==== Given records

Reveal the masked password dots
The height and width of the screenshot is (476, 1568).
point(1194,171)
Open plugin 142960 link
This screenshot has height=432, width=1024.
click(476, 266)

========

- Problem to solve:
Word for word, every record must be given again.

- Written reply:
Reveal the masked password dots
The height and width of the screenshot is (476, 1568).
point(1194,171)
Open plugin 142960 link
This screenshot has height=432, width=1024.
click(476, 266)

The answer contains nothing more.